2.2 Supply of Drug Product and [***] Tolling Agreement.
a) Supply of Drug Product. As of the end of Phase 1 and subject to the sale of Local Inventory pursuant to Clause 7.1, Purchaser shall not purchase, and Novartis shall not supply any Finished Product [***]. For these two countries, Purchaser shall only purchase, and Novartis shall only supply, subject to the forecasting and ordering procedures in this Supply Agreement, the requirements of Purchaser and its Affiliates for the Drug Product.
b) [***] Tolling Agreement.
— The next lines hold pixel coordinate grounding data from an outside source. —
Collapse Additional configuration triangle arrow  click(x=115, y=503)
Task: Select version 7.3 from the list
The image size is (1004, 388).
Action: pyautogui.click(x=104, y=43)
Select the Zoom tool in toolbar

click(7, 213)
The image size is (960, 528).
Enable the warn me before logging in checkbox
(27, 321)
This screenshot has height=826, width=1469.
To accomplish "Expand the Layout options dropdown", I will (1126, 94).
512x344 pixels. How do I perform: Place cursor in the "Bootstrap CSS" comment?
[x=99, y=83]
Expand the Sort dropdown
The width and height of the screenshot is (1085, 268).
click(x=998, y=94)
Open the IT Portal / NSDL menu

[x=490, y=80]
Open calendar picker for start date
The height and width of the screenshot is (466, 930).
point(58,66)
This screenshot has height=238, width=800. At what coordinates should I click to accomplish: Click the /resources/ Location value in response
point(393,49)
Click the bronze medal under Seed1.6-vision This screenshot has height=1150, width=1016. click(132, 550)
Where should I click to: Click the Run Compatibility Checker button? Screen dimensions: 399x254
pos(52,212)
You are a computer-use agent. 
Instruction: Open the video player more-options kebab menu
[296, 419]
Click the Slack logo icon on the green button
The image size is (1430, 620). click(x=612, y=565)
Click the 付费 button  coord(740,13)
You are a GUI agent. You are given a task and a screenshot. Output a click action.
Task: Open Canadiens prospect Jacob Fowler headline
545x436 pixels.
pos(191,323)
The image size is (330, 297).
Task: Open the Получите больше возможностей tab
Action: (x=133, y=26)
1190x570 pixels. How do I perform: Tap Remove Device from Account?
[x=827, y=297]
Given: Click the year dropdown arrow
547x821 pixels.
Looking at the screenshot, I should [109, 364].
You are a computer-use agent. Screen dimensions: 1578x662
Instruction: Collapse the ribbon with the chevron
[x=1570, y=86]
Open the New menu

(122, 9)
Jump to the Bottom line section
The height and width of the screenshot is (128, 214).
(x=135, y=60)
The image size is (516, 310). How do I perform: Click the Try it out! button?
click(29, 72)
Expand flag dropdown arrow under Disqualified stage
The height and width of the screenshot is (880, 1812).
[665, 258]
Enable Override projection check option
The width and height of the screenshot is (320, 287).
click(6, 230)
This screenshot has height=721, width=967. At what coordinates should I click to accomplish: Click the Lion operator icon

Purchaser shall supply the Drug Product purchased and supplied pursuant to Clause 2.2(a) for [***] to Novartis’ Affiliate in [***] to manufacture the Finished Product in accordance with the terms and conditions of the tolling agreement to be agreed upon by Novartis’ Affiliate domiciled in the Territory and the Purchaser or any other party as designated by the Purchaser.
2.3 Supply of API and Purchase [***].
a) During the Supply Period and subject to the (i) forecasting and ordering procedures in this Supply Agreement, (ii) the API Minimum Quantity and the API Maximum Quantity and (iii) the provisions of Annex F specifying the quantities of the API and the ordering and delivery timelines, Purchaser shall purchase, and Novartis shall supply, all requirements of Purchaser and its Affiliates for the API for sale in the Territory. Novartis’ obligation to supply the API shall be limited to supplying the API [***].
b) Purchase of [***]. Subject to the remainder of this Clause 2.3(b), Purchaser shall have the right (but no obligation) to purchase [***] as specified in Annex F. The Purchaser shall have the right to have the quantities of the [***] set out in Annex F.
2.4 Supply Price; Warehousing and Destruction Costs of [***].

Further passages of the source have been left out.